If you have an object with a Rigidbody, you should avoid moving it with its Transform.
That includes setting
transform.localEulerAngles, or calling
transform.Rotate, etc. All of these rip the object out of the physics engine's control, and are treated like an instantaneous teleportation - allowing it to skip over collisions that should have happened in-between.
Basically, treat your Transform as read-only. Any and all changes should be applied via the Rigidbody.
You can replace your localEulerAngles code with something like...
Quaternion targetOrientation = transform.parent.rotation * Quaternion.Euler(inputEulerAngles);
(You can skip the multiplication by the parent rotation if you're already at the root level of the hierarchy)
Then you can either apply that rotation directly:
Or, in FixedUpdate, you can apply a torque to reach that target for the next timestep:
(If I recall correctly, you'll need to make your body dynamic rather than kinematic for this approach, but it can play nicer with the rest of your physics world)
// Compute the change in orientation we need to impart.
Quaternion rotationChange = targetOrientation * Quaternion.Inverse(rigidbody.rotation);
// Convert to an angle-axis representation.
rotationChange.ToAngleAxis(out float angle, out Vector3 axis);
// I can't remember the range of the returned angle, so you might not need this.
if (angle > 180f)
angle -= 360f;
// If you need to, you can enforce a cap here on the maximum rotation you'll
// allow in a single step, to prevent overly jerky movement from upsetting your sim.
// angle = Mathf.Clamp(angle, -90f, 90f);
angle *= Mathf.Deg2Rad;
// Compute an angular velocity that will bring us to the target orientation
// in a single time step.
var angularVelocity = axis * angle / Time.deltaTime;
// You can reduce this parameter to smooth the movement over multiple time steps,
// to help reduce the effect of sudden jerks.
float catchUp = 1.0f;
// Apply a torque to finish the job.
rigidbody.AddTorque(catchUp * angularVelocity - rigidbody.angularVelocity, ForceMode.VelocityChange);
Note that even when we do our best to give the physics engine full control over the situation, rotational collisions are kind of hard to detect efficiently. If you have a long skinny object, a small rotation can make its distant end jump all the way from one side of an object to another. So other things we can do to reduce tunnelling:
Expand the collider of your floor and walls to give them some extra padding out to the sides and underneath. You can use layers or
Physics.IgnoreCollision() to make sure your expanded floor collider and wall colliders don't interfere with one another if they're not part of the same body (not sure if you move them as one unit, or if you have a moving floor inside stationary walls)

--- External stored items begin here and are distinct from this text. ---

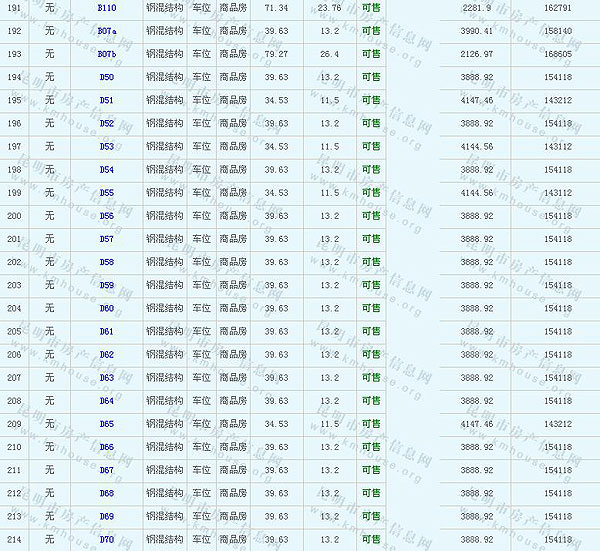Open the D62 unit link
The width and height of the screenshot is (600, 551).
[107, 354]
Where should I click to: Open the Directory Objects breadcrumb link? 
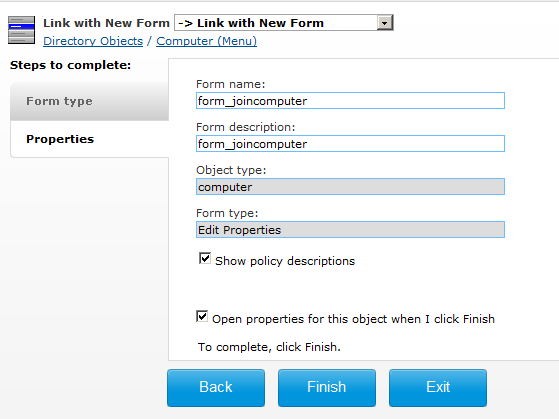tap(93, 41)
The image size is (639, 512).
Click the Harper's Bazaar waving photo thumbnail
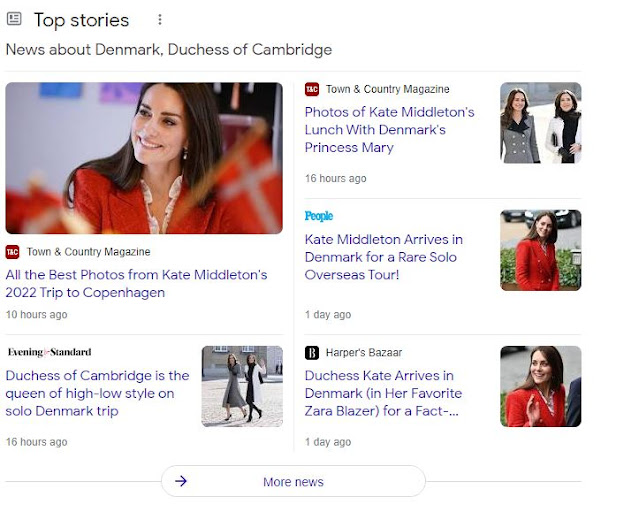540,387
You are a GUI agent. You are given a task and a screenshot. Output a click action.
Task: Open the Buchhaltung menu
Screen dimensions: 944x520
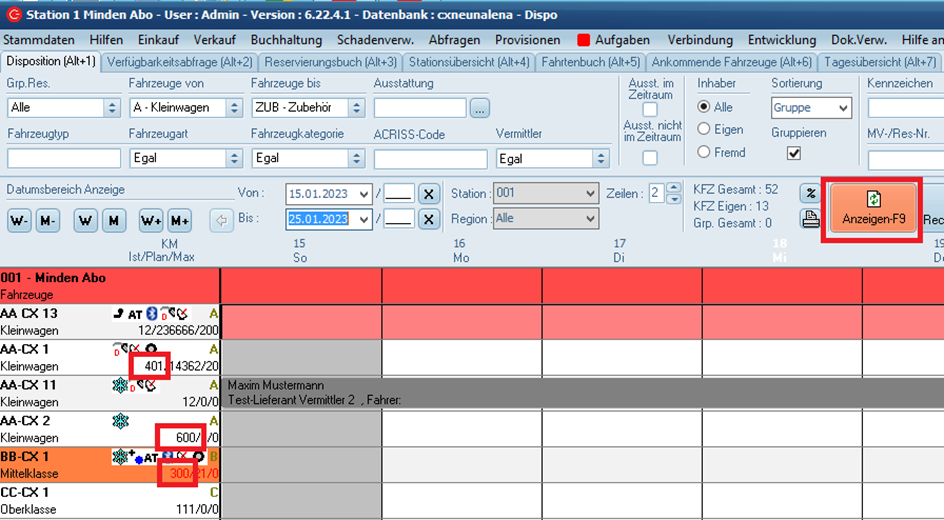(x=286, y=40)
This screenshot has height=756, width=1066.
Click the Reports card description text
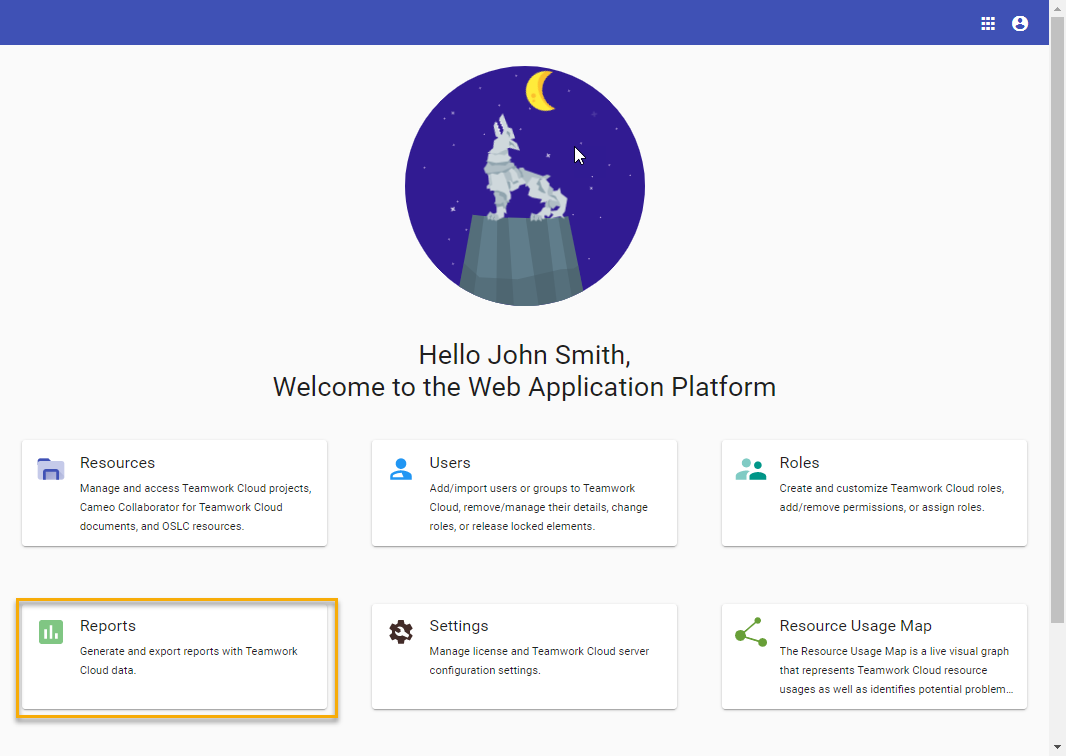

As long as your ball stays on top, this extra padding won't be noticeable to the player, but it can give the collision resolution system more margin for error so it can still determine the side to push the object out through. The thinner your object is, the more chance that a collision ends up slightly past the middle plane and gets pushed out the wrong side.
This change is very cheap, and surprisingly robust, so I'd make it your first option.
Set the ball's collision detection mode to Continuous Dynamic, and the moving part of the maze to use Continuous Speculative collision detection.
These modes are much more expensive than the default discrete mode, but they catch more potential tunnelling cases for fast-moving objects. If you have only a small number of colliders interacting, it might not be too heavyweight.
Shorten your fixed timestep, so you simulate physics more frequently at smaller steps, making it less likely for one object to teleport through another.
This too is expensive, so be sure to profile here.
A combination of these strategies should let you tame your rotational collisions and keep your ball behaving plausibly.